I have two female guppies and a male guppy. 

A couple days after I got the guppies the female had about 15-20 fry. I assume she was fertilised at or before the store before I got her.

It's only been about two weeks since she had her batch and she is already looking big again. I know that they will have batches every 24 or so days for a good number times just on one fertilisation but she is looking very big again already. 

I have a floating breeder so that we can actually save the babies this time (we weren't prepared for the first batch so they were a nice snack, except for one survivor =P).

My question is essentially, when should I put her in the breeder? I worry that she will get stressed being in there too long but I also worry that she will have her batch either overnight or while I am out. 

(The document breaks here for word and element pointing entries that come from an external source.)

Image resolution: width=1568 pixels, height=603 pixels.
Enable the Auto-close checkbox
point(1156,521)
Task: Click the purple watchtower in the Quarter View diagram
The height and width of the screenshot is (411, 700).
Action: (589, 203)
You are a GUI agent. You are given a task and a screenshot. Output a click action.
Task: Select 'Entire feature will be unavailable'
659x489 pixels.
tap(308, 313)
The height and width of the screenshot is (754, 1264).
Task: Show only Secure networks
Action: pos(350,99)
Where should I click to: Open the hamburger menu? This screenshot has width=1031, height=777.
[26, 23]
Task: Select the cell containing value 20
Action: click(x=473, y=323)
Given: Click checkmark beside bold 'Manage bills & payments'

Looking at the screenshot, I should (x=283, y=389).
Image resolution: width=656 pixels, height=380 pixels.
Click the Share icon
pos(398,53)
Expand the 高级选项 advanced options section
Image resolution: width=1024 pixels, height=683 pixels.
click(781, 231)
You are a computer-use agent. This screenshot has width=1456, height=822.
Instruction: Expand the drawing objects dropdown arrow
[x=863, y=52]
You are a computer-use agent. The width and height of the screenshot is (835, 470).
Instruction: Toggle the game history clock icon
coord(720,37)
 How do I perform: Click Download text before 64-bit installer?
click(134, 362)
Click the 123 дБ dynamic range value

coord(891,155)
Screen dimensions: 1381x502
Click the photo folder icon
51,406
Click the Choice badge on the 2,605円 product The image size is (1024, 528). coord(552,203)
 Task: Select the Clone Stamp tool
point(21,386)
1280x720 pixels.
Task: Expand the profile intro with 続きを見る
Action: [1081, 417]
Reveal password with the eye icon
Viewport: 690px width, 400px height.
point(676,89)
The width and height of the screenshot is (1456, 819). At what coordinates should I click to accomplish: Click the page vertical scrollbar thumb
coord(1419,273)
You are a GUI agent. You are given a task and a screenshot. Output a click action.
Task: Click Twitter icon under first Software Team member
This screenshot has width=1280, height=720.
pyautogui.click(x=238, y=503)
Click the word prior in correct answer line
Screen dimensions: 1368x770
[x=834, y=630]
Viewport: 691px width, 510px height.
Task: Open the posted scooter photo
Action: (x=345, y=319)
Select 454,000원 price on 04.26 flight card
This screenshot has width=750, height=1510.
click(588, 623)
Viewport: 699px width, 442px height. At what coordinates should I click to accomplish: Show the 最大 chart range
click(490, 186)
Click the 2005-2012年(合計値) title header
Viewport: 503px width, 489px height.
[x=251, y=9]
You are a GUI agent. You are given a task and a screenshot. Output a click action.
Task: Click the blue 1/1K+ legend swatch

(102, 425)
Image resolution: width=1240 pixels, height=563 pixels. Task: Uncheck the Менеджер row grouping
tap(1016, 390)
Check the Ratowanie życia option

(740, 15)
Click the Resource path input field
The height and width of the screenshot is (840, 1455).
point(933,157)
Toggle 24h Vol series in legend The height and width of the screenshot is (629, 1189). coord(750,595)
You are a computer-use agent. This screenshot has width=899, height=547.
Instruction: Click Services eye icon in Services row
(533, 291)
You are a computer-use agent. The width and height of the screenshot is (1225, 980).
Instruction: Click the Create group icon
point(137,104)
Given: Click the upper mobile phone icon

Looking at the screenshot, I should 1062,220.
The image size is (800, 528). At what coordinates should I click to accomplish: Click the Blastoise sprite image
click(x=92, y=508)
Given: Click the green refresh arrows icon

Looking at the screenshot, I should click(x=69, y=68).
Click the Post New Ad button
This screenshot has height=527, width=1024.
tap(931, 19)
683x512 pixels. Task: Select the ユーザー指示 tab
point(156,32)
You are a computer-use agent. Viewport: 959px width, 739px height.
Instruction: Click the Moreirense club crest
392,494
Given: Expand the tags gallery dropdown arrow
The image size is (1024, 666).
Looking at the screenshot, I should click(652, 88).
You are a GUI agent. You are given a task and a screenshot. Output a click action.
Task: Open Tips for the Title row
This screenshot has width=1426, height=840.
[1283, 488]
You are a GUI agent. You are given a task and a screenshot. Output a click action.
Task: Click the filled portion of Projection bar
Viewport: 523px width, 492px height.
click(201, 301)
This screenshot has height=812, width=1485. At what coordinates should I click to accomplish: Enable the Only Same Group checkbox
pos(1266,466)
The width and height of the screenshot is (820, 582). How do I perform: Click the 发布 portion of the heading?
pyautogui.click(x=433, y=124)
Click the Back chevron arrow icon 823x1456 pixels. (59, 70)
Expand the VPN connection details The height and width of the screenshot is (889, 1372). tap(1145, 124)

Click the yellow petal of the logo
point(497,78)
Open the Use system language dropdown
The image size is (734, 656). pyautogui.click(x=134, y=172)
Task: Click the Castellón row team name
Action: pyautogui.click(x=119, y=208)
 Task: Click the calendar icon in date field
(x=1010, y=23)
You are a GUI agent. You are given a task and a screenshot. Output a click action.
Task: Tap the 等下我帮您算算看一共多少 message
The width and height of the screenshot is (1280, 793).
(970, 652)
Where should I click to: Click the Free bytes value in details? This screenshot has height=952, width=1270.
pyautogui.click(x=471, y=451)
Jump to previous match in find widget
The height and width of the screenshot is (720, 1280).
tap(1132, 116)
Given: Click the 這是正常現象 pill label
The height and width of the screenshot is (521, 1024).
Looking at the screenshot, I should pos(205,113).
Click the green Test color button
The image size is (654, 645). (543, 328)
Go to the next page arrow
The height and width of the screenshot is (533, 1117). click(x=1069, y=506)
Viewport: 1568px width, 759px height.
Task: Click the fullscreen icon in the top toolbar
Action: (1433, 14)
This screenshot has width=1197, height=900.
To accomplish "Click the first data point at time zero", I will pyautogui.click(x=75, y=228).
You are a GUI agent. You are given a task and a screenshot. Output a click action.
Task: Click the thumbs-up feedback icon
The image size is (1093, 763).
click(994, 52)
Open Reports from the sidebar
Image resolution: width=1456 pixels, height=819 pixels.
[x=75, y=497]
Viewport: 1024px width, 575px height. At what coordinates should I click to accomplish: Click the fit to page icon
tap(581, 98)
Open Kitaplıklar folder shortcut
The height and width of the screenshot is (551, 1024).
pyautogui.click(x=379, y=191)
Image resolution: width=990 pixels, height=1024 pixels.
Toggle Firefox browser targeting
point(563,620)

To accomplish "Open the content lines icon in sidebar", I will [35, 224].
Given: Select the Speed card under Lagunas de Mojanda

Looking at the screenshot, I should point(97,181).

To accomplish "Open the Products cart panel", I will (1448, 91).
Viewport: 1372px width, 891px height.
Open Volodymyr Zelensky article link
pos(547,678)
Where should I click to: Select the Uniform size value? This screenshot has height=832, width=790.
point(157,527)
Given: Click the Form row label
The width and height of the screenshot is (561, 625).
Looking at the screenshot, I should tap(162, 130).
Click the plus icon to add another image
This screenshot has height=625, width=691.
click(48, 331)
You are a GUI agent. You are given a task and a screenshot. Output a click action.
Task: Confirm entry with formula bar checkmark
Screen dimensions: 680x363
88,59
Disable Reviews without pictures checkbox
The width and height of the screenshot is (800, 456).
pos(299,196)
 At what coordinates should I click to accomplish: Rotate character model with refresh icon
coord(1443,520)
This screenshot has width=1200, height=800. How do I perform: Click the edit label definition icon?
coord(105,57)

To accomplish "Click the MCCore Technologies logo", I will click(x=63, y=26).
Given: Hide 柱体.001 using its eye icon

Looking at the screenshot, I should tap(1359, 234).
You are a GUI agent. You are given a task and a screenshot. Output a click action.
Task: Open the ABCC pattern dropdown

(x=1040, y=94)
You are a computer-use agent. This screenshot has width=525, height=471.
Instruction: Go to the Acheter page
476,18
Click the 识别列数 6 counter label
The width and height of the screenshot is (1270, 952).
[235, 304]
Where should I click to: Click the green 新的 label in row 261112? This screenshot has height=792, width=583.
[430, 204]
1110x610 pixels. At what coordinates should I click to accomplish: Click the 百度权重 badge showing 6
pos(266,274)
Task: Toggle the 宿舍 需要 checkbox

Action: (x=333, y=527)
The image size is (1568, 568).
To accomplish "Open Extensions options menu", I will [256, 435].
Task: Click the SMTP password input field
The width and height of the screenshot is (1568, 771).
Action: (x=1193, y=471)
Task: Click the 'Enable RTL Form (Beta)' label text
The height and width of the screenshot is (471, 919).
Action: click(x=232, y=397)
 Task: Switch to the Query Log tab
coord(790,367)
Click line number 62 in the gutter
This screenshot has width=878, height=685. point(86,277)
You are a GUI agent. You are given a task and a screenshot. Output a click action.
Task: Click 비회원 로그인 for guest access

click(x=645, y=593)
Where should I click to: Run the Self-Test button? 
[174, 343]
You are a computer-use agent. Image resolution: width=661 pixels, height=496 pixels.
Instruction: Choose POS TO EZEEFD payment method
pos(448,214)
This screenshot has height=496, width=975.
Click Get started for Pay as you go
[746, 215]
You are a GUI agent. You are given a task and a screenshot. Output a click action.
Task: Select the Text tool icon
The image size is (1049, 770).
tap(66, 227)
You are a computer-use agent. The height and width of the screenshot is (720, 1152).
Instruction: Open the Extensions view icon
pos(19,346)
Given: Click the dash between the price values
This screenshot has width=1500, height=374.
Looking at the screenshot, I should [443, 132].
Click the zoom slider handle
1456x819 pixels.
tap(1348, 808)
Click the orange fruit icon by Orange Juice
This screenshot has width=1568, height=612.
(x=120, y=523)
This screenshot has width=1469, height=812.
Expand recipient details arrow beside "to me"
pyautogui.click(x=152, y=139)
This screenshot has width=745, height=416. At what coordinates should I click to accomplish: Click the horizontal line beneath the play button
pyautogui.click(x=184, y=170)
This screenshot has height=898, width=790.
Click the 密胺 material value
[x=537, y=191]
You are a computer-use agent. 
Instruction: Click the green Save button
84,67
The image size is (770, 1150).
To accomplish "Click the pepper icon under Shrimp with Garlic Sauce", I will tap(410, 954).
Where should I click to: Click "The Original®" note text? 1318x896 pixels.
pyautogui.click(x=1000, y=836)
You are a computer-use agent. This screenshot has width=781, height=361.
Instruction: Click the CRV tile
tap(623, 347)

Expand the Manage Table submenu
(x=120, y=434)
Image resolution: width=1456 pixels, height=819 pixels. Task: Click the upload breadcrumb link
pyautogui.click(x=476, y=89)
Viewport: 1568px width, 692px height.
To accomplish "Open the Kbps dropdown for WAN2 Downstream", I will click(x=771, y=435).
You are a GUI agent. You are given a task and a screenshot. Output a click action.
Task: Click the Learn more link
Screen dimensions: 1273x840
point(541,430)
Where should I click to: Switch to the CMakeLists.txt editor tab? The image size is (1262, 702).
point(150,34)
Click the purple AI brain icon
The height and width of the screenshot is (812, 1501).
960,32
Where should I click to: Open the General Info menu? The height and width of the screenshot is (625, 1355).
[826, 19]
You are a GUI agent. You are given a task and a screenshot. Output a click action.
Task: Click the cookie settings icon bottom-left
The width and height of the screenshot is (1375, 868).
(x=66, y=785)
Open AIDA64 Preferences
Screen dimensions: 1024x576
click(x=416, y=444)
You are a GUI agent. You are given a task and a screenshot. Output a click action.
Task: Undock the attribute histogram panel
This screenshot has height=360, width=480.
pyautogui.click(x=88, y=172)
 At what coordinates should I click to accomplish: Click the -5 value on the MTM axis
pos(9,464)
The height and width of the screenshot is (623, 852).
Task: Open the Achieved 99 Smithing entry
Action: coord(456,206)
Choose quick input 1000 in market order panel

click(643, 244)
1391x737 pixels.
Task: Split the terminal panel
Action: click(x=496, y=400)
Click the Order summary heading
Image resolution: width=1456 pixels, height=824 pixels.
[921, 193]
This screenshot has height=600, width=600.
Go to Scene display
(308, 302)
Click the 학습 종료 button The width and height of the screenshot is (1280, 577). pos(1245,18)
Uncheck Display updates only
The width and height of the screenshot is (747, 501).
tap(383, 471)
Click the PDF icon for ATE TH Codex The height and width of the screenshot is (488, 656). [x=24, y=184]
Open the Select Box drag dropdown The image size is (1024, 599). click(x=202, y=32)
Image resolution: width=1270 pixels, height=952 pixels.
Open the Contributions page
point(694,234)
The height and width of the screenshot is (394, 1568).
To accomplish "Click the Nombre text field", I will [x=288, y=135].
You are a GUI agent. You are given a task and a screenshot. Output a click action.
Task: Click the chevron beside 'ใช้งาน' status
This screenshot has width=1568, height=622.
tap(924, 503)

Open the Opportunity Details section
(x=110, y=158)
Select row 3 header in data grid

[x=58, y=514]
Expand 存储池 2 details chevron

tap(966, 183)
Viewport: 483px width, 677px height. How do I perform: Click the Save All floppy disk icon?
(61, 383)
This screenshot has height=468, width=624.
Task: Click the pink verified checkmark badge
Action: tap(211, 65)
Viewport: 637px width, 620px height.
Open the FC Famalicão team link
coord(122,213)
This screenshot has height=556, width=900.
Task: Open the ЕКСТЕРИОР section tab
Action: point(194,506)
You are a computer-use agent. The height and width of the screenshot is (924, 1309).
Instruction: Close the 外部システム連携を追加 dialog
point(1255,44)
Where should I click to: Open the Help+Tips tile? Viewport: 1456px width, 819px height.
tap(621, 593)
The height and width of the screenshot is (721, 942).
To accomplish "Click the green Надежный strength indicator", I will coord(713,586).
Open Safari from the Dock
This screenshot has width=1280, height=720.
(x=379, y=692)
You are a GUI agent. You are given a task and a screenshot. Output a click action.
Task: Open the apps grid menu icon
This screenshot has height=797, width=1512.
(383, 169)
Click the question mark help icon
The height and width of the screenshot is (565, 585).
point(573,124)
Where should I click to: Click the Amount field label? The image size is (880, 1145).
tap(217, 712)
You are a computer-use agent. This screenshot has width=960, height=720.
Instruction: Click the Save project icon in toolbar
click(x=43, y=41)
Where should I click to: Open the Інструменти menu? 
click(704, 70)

She's looking "square" from the front and has a very large gravid spot.

Is it possible she is premature or will she stay large for a couple more weeks?


----------



## gretchup (Jul 9, 2010)

i dont know the answer to your question, but its spelled Gestation.


----------



## susankat (Nov 15, 2008)

Female guppies as with just about any livebearer can store sperm up to 6 months. Personally I wouldn't use the breeding trap as they can and do stress the females to the point of not giving birth or cause a premature birth. 

If you have plants in the tank I would just leave her be and let nature take its course part of the fry will survive by hiding in the plants. 

And it sounds like she is ready to give birth soon.


----------